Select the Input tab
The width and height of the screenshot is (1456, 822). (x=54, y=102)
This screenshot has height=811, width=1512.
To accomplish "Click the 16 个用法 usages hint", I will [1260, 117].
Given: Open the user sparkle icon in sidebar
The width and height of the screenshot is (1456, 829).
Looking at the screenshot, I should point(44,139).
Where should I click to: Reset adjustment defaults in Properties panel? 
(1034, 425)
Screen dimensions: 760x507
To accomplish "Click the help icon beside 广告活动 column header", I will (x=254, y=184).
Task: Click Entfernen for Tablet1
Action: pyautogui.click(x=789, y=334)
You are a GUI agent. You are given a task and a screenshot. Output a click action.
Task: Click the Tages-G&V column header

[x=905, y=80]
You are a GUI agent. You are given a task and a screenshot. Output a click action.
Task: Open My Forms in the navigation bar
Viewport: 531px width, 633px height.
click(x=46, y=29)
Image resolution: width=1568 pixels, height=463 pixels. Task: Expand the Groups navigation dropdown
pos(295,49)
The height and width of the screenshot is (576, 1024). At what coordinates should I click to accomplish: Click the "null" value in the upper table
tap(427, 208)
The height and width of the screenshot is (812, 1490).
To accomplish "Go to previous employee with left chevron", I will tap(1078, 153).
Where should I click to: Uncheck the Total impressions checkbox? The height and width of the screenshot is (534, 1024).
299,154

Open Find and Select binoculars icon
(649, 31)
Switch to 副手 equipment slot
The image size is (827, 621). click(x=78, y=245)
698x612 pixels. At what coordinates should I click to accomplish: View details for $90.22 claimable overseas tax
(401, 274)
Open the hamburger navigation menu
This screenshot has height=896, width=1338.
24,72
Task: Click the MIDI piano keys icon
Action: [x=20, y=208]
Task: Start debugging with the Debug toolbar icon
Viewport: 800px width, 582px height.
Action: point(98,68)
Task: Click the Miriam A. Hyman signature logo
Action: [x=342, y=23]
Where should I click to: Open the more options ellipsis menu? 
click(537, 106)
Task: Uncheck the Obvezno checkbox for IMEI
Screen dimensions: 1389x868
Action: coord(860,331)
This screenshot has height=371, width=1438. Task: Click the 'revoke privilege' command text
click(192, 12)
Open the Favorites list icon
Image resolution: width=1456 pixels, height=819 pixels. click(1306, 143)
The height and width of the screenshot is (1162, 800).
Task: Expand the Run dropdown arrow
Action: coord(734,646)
********
INSTRUCTION. Return each line of the records above that contains the string "dropdown", treating uppercase and lowercase letters as distinct.

TASK RESPONSE.
Image resolution: width=1568 pixels, height=463 pixels. Task: Expand the Groups navigation dropdown
Task: Expand the Run dropdown arrow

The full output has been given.